Then another part of my brain decided to type:

    
    
        echo "blah blah gibberish" | sha1sum
    

But then I ended up typing:

    
    
        echo date | sha1sum
    

I suspect you could reverse engineer that with standard password cracking
techniques.

------
sixhobbits
It definitely helps to have a unique name, but it's possible without. A lot of
good advice in this thread, but as someone who achieved what you want, some
extra points:

* Don't focus on one site. Spread your content around on as many sites as possible and link each one back to your home page. This is easier than you might expect -- nearly all tech sites are looking for content creators, whether or not they explicitly advertise it.
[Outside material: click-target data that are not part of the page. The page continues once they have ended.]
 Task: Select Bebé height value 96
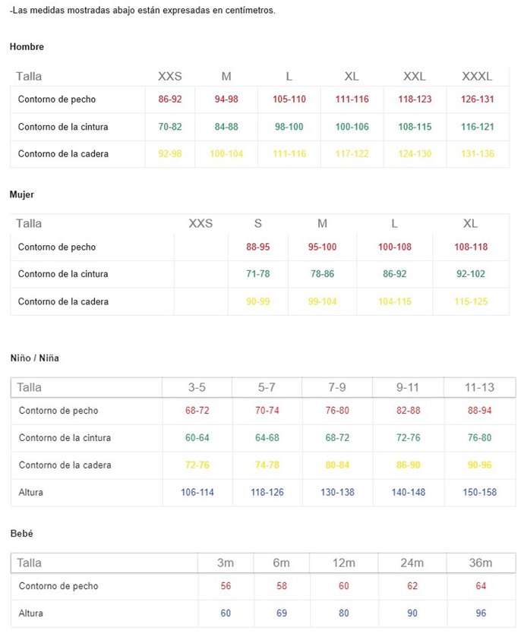point(481,613)
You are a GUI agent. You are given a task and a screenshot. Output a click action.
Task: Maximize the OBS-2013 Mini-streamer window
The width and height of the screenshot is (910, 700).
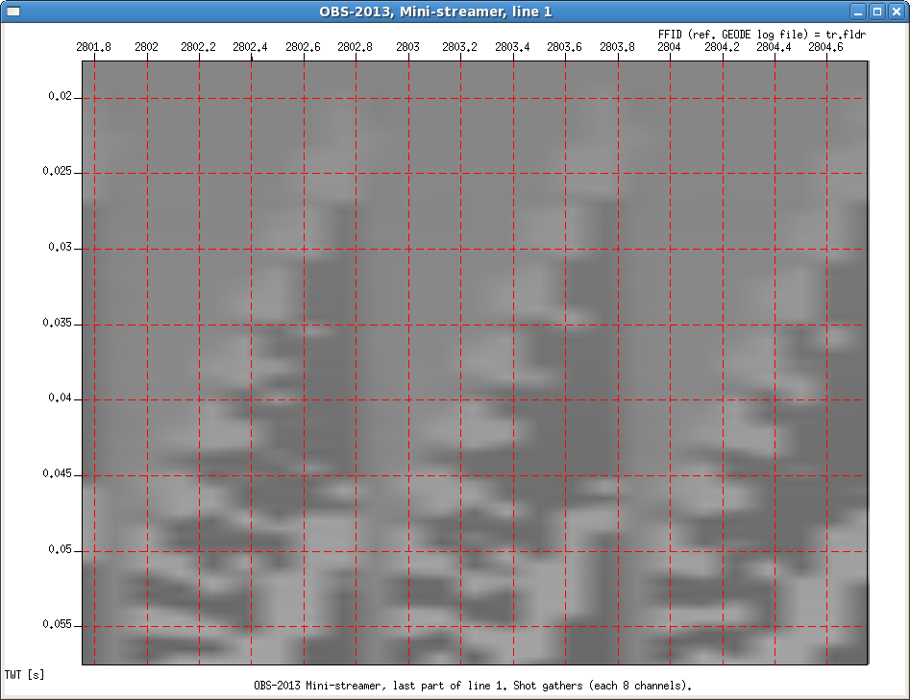877,12
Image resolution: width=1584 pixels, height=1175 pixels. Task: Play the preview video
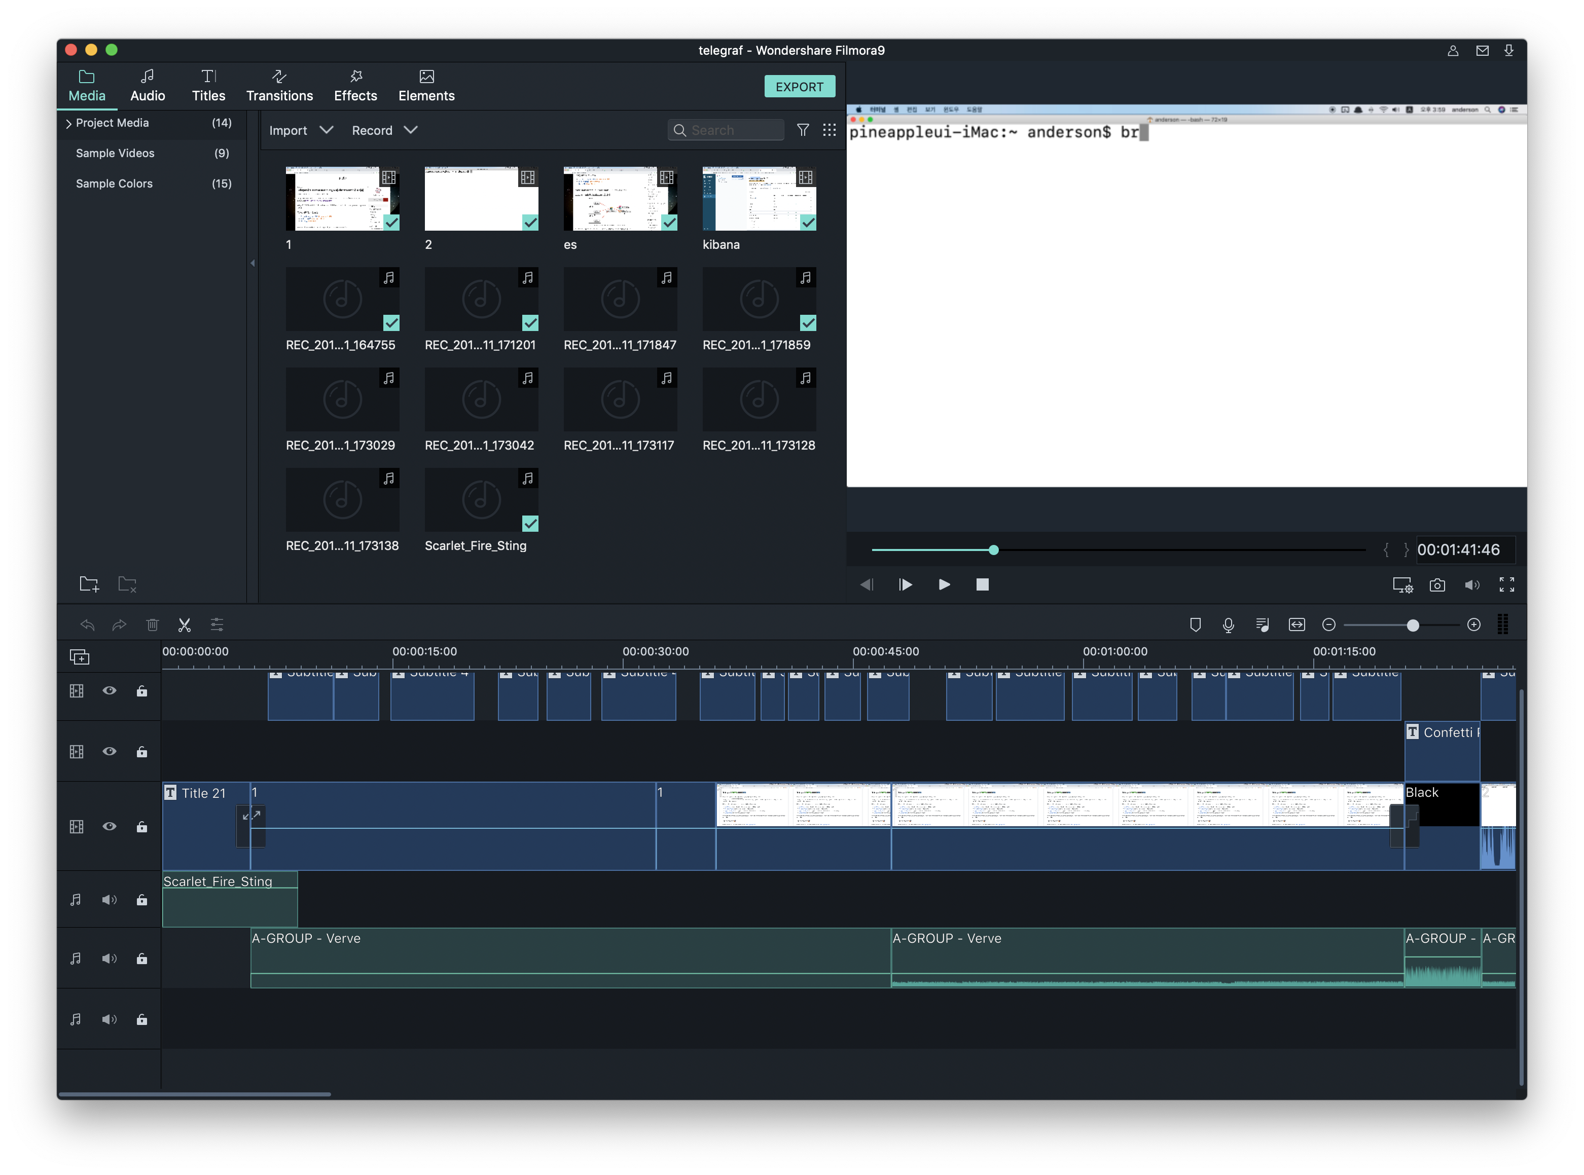(x=944, y=585)
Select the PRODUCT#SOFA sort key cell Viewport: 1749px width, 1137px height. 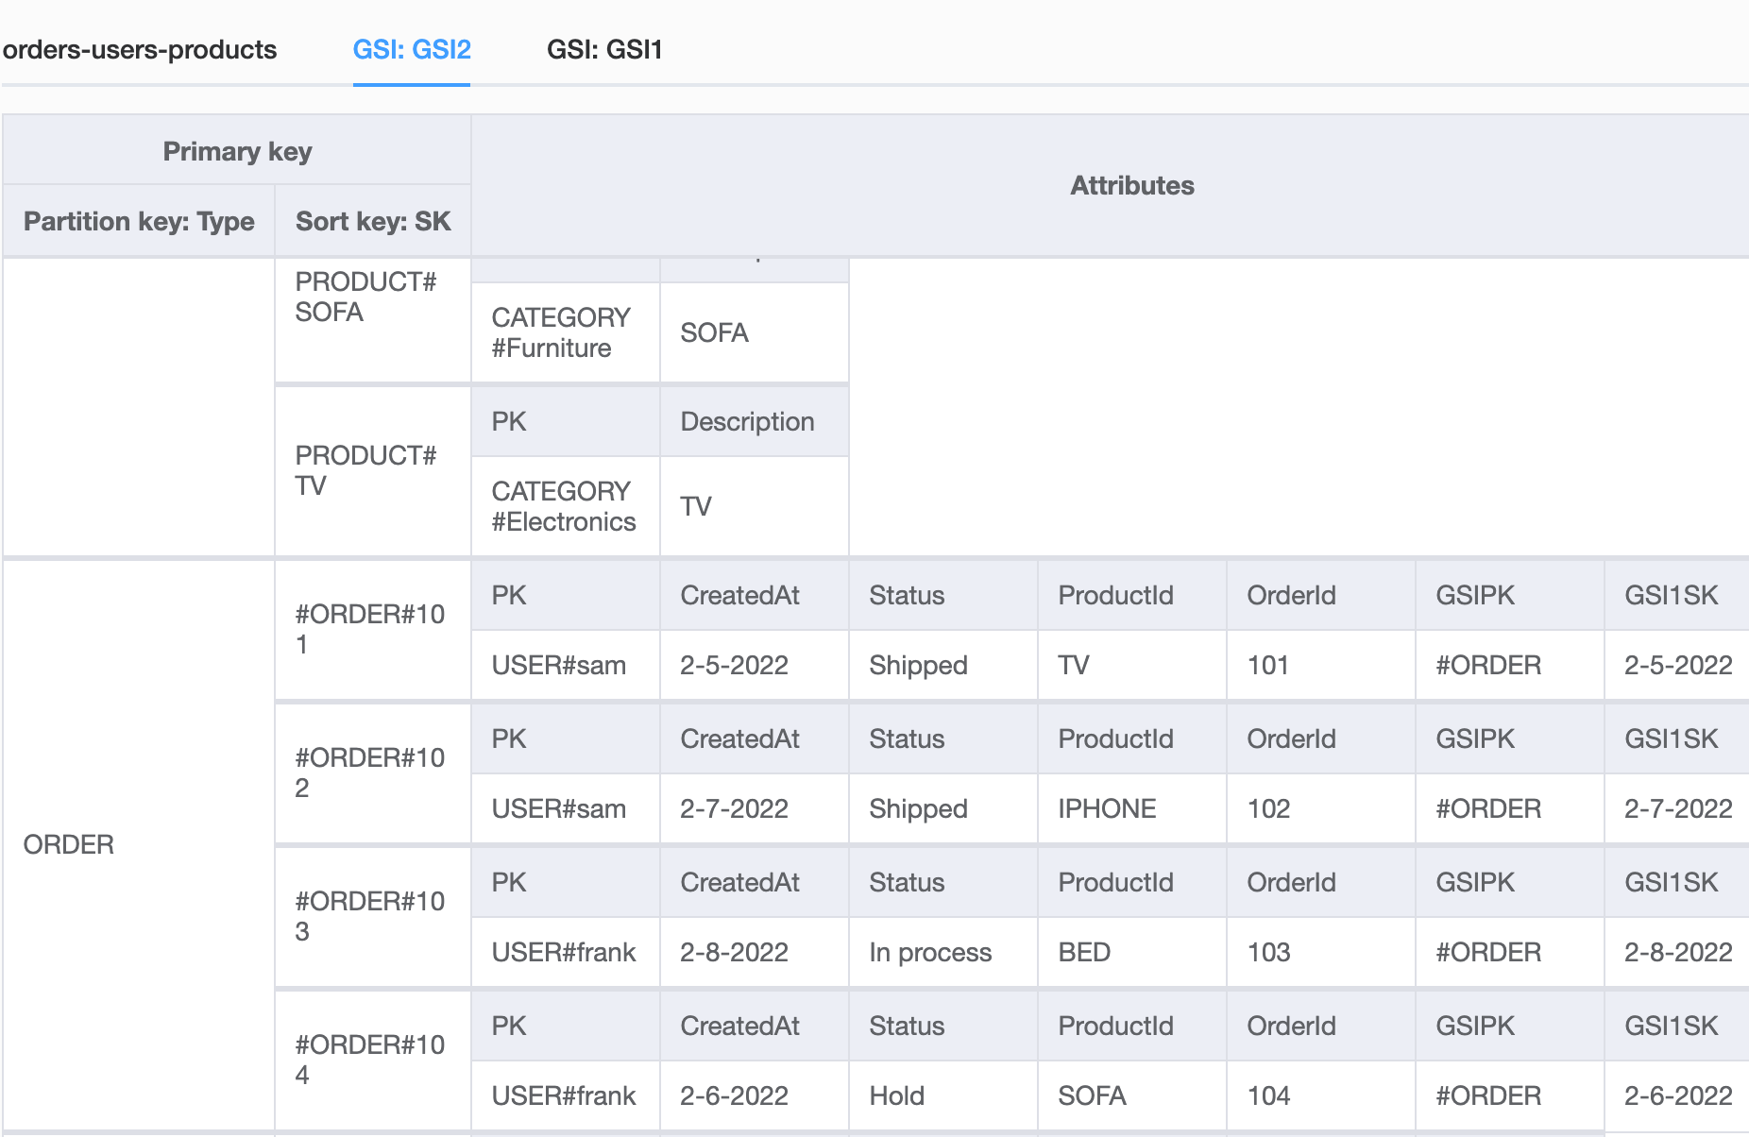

* Don't expect it to happen in a matter of days. It took me months/years to push "Gareth Dwyer" the poker player off the front page of google, and all he had was some YouTube page. It takes weeks for Google to update their indexes sometimes (even changing a big site over from no-www to www recently took several weeks to properly reflect on Google).

* The URL is important. Get a .com or another 'more official' domain. This is a grey/changing area, but people still have pretty big biases based on TLDs, and this affects click-through and therefore ranking. I wouldn't click on vv.mk unless I was actually in Macedonia and expecting it.

* And as others have said, put more content on your site. Even if it's only a landing page, you want people to spend a minute or so looking around. If it has a high bounce rate, it'll hurt your rankings.

Good luck :)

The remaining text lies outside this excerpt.